• DOCUMENT SEGMENT
>> BEGIN
JERUSALEM (Reuters) - Israel decided on Tuesday to accelerate Jewish settlement building and withhold Palestinian Authority funds, moves likely to further hold up international efforts to revive peace talks.

A Jewish settler walks past furniture taken out of a makeshift structure before its demolition by the Israeli army in the West Bank outpost of Ramat Migron outside Ramallah November 1, 2011. (REUTERS/Baz Ratner)

Israel's move came a day after UNESCO awarded the Palestinians full membership of the U.N. cultural agency, a diplomatic victory for the Palestinian Authority in its push for recognition as a state at the United Nations.

Israel called the UNESCO decision a "tragedy" and the United States said it would stop its funding of the organisation.

Israeli Prime Minister Benjamin Netanyahu called for the accelerated construction of some 2,000 housing units, said an official statement released after he convened his cabinet.
>> END
• ENTRIES SHOWN
>> BEGIN
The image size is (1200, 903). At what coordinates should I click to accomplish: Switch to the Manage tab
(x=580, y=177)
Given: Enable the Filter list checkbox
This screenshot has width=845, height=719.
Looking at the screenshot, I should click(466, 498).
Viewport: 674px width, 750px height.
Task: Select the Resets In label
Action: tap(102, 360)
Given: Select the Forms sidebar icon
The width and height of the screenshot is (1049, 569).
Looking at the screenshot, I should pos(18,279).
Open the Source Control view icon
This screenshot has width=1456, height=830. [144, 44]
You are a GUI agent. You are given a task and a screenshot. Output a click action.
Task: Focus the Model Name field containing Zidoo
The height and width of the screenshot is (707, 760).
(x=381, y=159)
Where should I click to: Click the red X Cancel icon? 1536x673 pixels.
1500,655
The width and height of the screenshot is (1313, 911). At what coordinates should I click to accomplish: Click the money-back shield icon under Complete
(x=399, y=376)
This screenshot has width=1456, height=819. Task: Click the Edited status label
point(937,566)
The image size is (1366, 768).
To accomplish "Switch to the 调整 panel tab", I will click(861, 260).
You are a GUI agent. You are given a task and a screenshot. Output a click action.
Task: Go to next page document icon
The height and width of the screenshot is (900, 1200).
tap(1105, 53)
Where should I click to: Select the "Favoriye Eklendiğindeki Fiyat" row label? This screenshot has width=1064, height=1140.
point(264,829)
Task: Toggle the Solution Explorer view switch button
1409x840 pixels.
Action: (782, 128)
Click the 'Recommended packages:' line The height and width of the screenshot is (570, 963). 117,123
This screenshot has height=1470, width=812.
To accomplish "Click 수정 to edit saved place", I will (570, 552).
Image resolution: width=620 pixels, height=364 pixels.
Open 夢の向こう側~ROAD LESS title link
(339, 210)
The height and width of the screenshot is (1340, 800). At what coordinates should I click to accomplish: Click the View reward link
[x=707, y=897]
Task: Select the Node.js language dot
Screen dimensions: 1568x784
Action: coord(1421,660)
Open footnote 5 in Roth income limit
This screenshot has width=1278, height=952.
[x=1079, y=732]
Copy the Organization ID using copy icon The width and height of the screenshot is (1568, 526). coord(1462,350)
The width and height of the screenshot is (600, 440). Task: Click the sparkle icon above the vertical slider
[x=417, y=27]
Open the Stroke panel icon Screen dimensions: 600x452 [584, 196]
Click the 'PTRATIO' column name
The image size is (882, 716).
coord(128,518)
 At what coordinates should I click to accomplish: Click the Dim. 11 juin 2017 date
>> END
• PROMPT 1
In the news report on Israel's settlement decision, copy out the passage between "Israel's move came" and "convened his cabinet.", inclusive, swapping "housing units" for "homes".
• PROMPT 2
Pick up the news report on Israel's settlement decision after its last sentence and continue writing it.
The data are not needed for this work.

• TASK RESULT 1
Israel's move came a day after UNESCO awarded the Palestinians full membership of the U.N. cultural agency, a diplomatic victory for the Palestinian Authority in its push for recognition as a state at the United Nations.

Israel called the UNESCO decision a "tragedy" and the United States said it would stop its funding of the organisation.

Israeli Prime Minister Benjamin Netanyahu called for the accelerated construction of some 2,000 homes, said an official statement released after he convened his cabinet.

• TASK RESULT 2
The Palestinian presidency said the decision to speed up settlement construction on land where the Palestinians aim to found a state amounted to a decision to "speed up the destruction of the peace process".

Nabil Abu Rdainah, the spokesman for Palestinian President Mahmoud Abbas, also described as "inhumane" the Israeli decision to temporarily withhold funds collected by Israel on behalf of the Palestinian Authority.

A senior Israeli government official said after the cabinet meeting that the decision to halt money transfers to the Palestinians Authority was a temporary measure until a final decision was made.

"You can't demand from the Israeli public to continue to show restraint when the Palestinian leadership continues to slam the door in their face," said the official, speaking on condition of anonymity.

The statement said the new building will be in "areas that in any future arrangement will remain in Israel's hands".

The official said 1,650 of the new tenders are for units in eastern parts of Jerusalem, and the rest are for Efrat and Maale Adumim, Jewish settlements in the occupied West Bank.

WITHOLDING FUNDS

In the absence of peace talks, which collapsed about a year ago in a dispute over settlement building, Abbas has been seeking statehood recognition from the United Nations.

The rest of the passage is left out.